Wednesday, April 24, 2019

Write What You Think is True

Reading two books very slowly -- "Growing up Weightless," by John M Ford, and "The Fifth Season," by N K Jemisin. A chapter at a time, I've been busy recently, picked up two contracts when a month ago I had none.

Two very different books. The Ford is a difficult read, interrupted by lengthy pauses -- it's told in pretty much real time, and it's on paper, which is hard for me to read since the eye went off. But I'm getting through it slowly. It is a remarkable work, though; Ken Burnside kept at me to read it for a decade or something, before I finally did. Thoughts later.

"Fifth Season" does, I expect, deserve the awards it's won. That's not a shot at the novel, my daughter and wife both raved about it, and they have good judgment even if I'm sometimes skeptical about the awards infrastructure in the arts (all arts, F/SF is not unusual in this regard.) It's merely an observation that, 6-7 chapters in, I'm starting to see the backbone of the story and yeah, it's epic, and of course it's very well executed.

Hit a scene that a black lady a few years back hated so bad she stopped reading the novel -- the main black male character is routinely ridiculed and described as unattractive by his companion. (It's a dystopia -- while many of the characters are sympathetic, none of them so far are what you'd call likeable -- maybe the orphan orogene (witch) -- but maybe not even her.)

Back when, not having seen the novel, I nodded sympathetically and kept my mouth shut, because I'm an old white guy, and there are subjects it's pointless to comment on. (I've told the story of the time I was at dinner with two black couples -- 25 years ago, about -- they asked me what I thought about black women dating white men because the black men they knew were unemployed -- and ground up by the justice system, I thought even then. I made the mistake of answering. Don't answer that question, fellow white men.)
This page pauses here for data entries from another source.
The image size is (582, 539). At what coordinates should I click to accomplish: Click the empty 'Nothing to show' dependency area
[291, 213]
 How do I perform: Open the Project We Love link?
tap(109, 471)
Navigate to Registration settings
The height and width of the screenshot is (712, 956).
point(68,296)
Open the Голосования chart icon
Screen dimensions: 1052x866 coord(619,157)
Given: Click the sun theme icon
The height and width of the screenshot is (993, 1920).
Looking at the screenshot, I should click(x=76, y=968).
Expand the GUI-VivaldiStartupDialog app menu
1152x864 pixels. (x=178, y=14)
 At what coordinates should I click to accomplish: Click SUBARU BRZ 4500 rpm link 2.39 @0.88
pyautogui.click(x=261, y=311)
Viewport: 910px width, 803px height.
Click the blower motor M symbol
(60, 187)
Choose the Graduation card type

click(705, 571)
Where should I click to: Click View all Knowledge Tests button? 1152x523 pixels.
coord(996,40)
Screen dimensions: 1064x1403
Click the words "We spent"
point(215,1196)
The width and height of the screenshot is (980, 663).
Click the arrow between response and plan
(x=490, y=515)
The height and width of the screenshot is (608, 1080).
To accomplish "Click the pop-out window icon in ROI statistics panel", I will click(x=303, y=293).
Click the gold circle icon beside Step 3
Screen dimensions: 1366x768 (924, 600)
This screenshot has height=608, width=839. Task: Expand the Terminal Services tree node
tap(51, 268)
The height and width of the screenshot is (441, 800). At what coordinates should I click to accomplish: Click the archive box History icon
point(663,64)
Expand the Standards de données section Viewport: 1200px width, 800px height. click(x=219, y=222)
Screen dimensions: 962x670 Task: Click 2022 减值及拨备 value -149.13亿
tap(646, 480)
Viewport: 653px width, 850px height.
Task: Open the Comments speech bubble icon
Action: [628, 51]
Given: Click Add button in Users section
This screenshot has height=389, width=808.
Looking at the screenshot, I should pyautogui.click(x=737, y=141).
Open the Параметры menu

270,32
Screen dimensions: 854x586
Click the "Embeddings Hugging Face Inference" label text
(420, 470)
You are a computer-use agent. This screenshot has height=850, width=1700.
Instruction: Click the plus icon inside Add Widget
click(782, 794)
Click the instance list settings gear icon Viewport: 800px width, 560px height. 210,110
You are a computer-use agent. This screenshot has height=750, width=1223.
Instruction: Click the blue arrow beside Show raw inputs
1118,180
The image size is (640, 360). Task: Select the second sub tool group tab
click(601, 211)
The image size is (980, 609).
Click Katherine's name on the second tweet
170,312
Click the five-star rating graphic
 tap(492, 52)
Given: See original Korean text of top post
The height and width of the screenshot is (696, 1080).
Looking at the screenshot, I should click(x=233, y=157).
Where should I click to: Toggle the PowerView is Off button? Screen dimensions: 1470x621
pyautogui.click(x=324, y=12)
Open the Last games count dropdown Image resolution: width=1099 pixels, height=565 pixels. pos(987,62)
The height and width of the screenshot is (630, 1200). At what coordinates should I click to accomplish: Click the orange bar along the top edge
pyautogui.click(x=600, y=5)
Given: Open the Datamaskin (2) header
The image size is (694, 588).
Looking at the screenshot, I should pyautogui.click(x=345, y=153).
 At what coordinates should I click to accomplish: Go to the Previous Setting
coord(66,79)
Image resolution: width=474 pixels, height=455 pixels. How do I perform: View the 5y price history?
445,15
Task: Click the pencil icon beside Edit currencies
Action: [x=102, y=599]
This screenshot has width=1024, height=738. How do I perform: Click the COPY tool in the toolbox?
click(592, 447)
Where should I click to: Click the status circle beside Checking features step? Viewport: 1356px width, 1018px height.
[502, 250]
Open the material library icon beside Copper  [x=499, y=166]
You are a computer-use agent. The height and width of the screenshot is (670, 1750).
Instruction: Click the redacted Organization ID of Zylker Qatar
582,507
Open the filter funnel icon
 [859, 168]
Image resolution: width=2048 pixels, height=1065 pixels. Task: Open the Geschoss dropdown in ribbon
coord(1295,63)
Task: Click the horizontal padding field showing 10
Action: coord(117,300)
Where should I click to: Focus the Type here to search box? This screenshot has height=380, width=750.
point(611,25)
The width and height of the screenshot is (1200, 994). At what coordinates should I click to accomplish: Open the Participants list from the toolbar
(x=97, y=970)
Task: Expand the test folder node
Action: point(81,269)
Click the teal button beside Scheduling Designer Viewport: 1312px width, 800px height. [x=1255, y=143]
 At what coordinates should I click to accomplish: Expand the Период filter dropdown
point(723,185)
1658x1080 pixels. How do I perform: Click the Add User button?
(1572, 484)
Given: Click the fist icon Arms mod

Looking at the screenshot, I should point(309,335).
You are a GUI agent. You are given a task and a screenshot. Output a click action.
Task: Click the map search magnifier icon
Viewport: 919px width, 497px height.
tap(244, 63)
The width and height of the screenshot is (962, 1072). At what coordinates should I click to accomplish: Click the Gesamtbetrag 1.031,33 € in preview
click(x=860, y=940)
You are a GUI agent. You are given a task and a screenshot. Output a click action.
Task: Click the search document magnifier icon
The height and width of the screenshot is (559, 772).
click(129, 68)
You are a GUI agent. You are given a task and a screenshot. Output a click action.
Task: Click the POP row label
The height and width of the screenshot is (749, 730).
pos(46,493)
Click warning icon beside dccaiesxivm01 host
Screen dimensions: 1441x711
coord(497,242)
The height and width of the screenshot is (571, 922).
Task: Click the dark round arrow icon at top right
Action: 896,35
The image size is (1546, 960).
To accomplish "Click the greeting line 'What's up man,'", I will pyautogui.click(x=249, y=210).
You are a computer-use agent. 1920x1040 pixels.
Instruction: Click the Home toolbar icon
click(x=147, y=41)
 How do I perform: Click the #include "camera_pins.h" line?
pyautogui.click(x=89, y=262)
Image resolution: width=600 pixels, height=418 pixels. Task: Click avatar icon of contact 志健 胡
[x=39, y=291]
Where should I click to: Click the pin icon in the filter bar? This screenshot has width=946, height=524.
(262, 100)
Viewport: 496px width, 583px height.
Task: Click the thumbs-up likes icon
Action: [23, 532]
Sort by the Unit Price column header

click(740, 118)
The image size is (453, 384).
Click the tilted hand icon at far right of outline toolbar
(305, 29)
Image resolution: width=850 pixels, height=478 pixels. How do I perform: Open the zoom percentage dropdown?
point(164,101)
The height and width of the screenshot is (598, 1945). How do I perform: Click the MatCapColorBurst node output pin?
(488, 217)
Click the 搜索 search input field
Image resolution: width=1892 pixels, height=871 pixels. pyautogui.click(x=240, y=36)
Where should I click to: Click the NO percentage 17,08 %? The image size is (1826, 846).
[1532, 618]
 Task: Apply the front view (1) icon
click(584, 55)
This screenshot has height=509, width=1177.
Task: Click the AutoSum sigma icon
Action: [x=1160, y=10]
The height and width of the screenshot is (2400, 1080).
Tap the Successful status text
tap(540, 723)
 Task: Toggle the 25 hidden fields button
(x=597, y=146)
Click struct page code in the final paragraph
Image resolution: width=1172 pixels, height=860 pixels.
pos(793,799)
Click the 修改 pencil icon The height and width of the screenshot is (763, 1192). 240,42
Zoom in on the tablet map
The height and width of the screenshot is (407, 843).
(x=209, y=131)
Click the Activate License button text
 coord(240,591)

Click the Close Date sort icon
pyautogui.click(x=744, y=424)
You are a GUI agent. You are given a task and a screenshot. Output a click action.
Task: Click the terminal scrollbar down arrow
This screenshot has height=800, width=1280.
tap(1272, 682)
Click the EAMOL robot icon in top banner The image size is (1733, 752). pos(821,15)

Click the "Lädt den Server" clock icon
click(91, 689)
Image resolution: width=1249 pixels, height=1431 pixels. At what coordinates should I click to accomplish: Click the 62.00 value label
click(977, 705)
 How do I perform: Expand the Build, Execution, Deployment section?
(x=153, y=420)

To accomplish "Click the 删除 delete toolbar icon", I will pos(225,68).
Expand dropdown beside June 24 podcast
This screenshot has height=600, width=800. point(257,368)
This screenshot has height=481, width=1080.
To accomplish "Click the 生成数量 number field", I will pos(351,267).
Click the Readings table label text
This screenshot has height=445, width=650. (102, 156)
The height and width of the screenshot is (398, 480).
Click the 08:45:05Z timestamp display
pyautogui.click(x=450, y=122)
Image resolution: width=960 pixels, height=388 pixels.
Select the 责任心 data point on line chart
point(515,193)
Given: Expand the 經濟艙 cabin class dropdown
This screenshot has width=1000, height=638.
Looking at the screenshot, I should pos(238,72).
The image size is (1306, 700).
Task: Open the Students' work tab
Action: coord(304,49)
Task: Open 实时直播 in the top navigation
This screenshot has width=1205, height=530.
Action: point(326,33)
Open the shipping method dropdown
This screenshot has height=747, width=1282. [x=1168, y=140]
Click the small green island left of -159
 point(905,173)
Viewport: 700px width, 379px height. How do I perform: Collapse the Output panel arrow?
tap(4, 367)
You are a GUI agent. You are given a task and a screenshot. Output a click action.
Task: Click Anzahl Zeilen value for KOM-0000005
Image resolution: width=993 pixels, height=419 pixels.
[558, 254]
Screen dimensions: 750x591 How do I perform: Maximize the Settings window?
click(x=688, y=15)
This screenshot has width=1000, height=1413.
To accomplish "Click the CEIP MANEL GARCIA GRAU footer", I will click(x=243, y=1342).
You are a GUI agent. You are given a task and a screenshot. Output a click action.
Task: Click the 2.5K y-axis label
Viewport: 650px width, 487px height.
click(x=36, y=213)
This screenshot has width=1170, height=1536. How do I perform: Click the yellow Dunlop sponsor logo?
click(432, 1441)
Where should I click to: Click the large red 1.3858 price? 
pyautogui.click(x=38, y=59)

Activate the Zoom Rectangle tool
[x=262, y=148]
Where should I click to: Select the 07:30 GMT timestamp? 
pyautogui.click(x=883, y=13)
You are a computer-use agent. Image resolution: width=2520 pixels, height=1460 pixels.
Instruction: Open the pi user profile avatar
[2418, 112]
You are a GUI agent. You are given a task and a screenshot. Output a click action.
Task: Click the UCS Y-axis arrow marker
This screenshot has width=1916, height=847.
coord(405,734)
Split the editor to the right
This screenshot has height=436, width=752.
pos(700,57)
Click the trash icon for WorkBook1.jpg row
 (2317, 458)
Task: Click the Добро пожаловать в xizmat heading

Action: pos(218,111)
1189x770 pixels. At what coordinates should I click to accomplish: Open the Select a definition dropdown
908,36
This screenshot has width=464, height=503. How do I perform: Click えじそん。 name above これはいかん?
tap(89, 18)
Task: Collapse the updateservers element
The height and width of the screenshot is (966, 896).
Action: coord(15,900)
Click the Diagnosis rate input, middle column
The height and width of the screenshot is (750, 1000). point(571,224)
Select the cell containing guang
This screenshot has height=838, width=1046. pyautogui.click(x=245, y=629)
But it does expose the limits of where I'm willing to go at the artistic level. If a black woman can be mad at N K Jemisin for her description of one black man in a single novel out of how many she's written, there are no safe spots to stand. Take a deep breath, and write what you think to be true. Someone will be angry about it, if you're lucky enough to be noticed at all.


New chapters of AI War, Kozmic Blues, and Emerald Throne going to the Patreon early next week. The AI War chapter will be free to the public.

Wednesday, April 3, 2019

To post a comment on my blog ...

I have to click the "I'm not a robot button."

I have to pick the stairs in an image.

I have to find the traffic lights in an image.

I have to do that with a new image.

I have to do that with a new image.

I have to find the fire hydrants in a set of images. When I click them they vanish and are replaced by more fire hydrants. I have to keep doing this until there are none left. The last square fills with a fire hydrant five times.

Google suggests I log in. I give it my account name and password.

It requests 2 form verification.

I go into the bedroom and get my phone, come back to my office and type in the number that's been sent.

Google posts my comment.

Thanks, Google! Keeping my blog secure and shit!

Tuesday, April 2, 2019

The World's Greatest Living Science Fiction Writer

Are all writers arrogant? I think it's possible there are some who aren't, but I'm not sure I've ever met any. The idea that I sit down and type a story up, something at least 50% of the human race has tried to do at some point; and then you give me money for it? That's me saying, "Yes, I do think I'm the fraction of a percent of storytellers who should be paid for it."

There's a story Asimov told when he was writing "The Gods Themselves." He was getting older, hadn't written fiction in a long time -- told his editor he feared the field had passed him by.

"Isaac," she said, "when you write, you are the field."

It wasn't true, not even for Asimov. But it's a good attitude.

"World's Greatest Living Science Fiction Writer" -- I've had that compliment twice in recent years. (Once from Fred Lang, another time from a guy on G+.) It's not true, though I'm willing to fight to the death over the observation that it might have been true for them.

But you should act as if it's true. If you have any literary ambition at all, you should be working to write the very best of the sort of thing you do. I mean, I write space opera. Right now, the gold standard in this field is probably still Hyperion. Am I going to outwrite that? Probably not -- but I'm certainly going to try.

The intentional fallacy is real. Just because you intend to do something, doesn't mean you did it, and particularly when you get into the upper reaches of any subject, the intentional fallacy gets stronger and stronger. But without intention? No one ever stumbled into excellence by accident.